Your answer must match the entries below word for word.

_Supplied records_.
::::::::

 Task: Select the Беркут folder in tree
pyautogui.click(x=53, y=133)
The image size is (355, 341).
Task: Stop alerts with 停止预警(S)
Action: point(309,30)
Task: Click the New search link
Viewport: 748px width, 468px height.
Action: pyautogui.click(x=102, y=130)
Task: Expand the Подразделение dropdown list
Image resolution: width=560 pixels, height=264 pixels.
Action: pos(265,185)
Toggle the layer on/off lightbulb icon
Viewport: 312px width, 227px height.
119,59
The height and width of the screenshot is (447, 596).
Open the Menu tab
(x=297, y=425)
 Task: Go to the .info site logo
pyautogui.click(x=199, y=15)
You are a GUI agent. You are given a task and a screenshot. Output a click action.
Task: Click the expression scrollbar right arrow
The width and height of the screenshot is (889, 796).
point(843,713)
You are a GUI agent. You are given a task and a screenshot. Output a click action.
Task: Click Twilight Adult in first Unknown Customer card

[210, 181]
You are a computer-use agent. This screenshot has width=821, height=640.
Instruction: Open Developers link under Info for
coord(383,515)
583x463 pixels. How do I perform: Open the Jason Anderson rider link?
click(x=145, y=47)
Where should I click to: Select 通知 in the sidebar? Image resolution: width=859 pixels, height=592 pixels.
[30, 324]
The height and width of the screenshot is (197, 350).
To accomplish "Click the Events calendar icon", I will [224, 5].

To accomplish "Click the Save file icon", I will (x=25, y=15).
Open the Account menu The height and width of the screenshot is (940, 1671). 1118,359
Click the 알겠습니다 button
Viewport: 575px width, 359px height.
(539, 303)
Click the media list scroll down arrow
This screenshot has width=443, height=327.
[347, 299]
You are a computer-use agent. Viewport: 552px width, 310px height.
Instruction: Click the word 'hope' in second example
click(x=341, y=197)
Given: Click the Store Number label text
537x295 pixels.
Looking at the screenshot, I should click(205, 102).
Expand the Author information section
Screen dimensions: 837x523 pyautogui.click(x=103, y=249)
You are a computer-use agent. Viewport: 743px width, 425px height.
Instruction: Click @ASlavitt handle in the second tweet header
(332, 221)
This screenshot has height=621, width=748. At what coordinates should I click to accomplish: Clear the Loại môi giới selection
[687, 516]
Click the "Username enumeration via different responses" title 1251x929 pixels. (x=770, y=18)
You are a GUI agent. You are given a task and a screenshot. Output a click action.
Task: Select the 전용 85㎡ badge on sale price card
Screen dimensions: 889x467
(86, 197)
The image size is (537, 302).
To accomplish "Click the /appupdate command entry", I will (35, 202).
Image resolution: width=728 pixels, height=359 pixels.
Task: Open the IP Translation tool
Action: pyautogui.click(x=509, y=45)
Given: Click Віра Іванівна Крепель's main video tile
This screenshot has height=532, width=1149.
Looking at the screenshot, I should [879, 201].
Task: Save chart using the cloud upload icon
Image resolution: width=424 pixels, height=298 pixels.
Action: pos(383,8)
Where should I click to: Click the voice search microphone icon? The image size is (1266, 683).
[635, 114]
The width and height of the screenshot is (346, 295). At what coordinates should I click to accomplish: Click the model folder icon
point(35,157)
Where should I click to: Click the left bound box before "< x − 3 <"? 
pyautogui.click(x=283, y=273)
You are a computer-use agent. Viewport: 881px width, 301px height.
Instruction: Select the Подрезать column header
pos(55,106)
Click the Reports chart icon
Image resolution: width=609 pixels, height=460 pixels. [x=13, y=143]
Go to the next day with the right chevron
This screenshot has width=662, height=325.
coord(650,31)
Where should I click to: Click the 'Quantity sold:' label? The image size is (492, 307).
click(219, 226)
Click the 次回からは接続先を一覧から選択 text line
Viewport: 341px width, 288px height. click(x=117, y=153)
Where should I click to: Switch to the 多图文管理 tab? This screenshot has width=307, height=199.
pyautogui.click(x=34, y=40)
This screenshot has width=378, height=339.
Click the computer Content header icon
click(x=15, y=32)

::::::::

_Response for this exercise_.
 Task: Select the Беркут folder in tree
pyautogui.click(x=53, y=133)
The image size is (355, 341).
Task: Stop alerts with 停止预警(S)
Action: point(309,30)
Task: Click the New search link
Viewport: 748px width, 468px height.
Action: pyautogui.click(x=102, y=130)
Task: Expand the Подразделение dropdown list
Image resolution: width=560 pixels, height=264 pixels.
Action: pos(265,185)
Toggle the layer on/off lightbulb icon
Viewport: 312px width, 227px height.
119,59
The height and width of the screenshot is (447, 596).
Open the Menu tab
(x=297, y=425)
 Task: Go to the .info site logo
pyautogui.click(x=199, y=15)
You are a GUI agent. You are given a task and a screenshot. Output a click action.
Task: Click the expression scrollbar right arrow
The width and height of the screenshot is (889, 796).
point(843,713)
You are a GUI agent. You are given a task and a screenshot. Output a click action.
Task: Click Twilight Adult in first Unknown Customer card

[210, 181]
You are a computer-use agent. This screenshot has width=821, height=640.
Instruction: Open Developers link under Info for
coord(383,515)
583x463 pixels. How do I perform: Open the Jason Anderson rider link?
click(x=145, y=47)
Where should I click to: Select 通知 in the sidebar? Image resolution: width=859 pixels, height=592 pixels.
[30, 324]
The height and width of the screenshot is (197, 350).
To accomplish "Click the Events calendar icon", I will [224, 5].

To accomplish "Click the Save file icon", I will (x=25, y=15).
Open the Account menu The height and width of the screenshot is (940, 1671). 1118,359
Click the 알겠습니다 button
Viewport: 575px width, 359px height.
(539, 303)
Click the media list scroll down arrow
This screenshot has width=443, height=327.
[347, 299]
You are a computer-use agent. Viewport: 552px width, 310px height.
Instruction: Click the word 'hope' in second example
click(x=341, y=197)
Given: Click the Store Number label text
537x295 pixels.
Looking at the screenshot, I should click(205, 102).
Expand the Author information section
Screen dimensions: 837x523 pyautogui.click(x=103, y=249)
You are a computer-use agent. Viewport: 743px width, 425px height.
Instruction: Click @ASlavitt handle in the second tweet header
(332, 221)
This screenshot has height=621, width=748. At what coordinates should I click to accomplish: Clear the Loại môi giới selection
[687, 516]
Click the "Username enumeration via different responses" title 1251x929 pixels. (x=770, y=18)
You are a GUI agent. You are given a task and a screenshot. Output a click action.
Task: Select the 전용 85㎡ badge on sale price card
Screen dimensions: 889x467
(86, 197)
The image size is (537, 302).
To accomplish "Click the /appupdate command entry", I will (35, 202).
Image resolution: width=728 pixels, height=359 pixels.
Task: Open the IP Translation tool
Action: pyautogui.click(x=509, y=45)
Given: Click Віра Іванівна Крепель's main video tile
This screenshot has height=532, width=1149.
Looking at the screenshot, I should [879, 201].
Task: Save chart using the cloud upload icon
Image resolution: width=424 pixels, height=298 pixels.
Action: pos(383,8)
Where should I click to: Click the voice search microphone icon? The image size is (1266, 683).
[635, 114]
The width and height of the screenshot is (346, 295). At what coordinates should I click to accomplish: Click the model folder icon
point(35,157)
Where should I click to: Click the left bound box before "< x − 3 <"? 
pyautogui.click(x=283, y=273)
You are a computer-use agent. Viewport: 881px width, 301px height.
Instruction: Select the Подрезать column header
pos(55,106)
Click the Reports chart icon
Image resolution: width=609 pixels, height=460 pixels. [x=13, y=143]
Go to the next day with the right chevron
This screenshot has width=662, height=325.
coord(650,31)
Where should I click to: Click the 'Quantity sold:' label? The image size is (492, 307).
click(219, 226)
Click the 次回からは接続先を一覧から選択 text line
Viewport: 341px width, 288px height. click(x=117, y=153)
Where should I click to: Switch to the 多图文管理 tab? This screenshot has width=307, height=199.
pyautogui.click(x=34, y=40)
This screenshot has width=378, height=339.
Click the computer Content header icon
click(x=15, y=32)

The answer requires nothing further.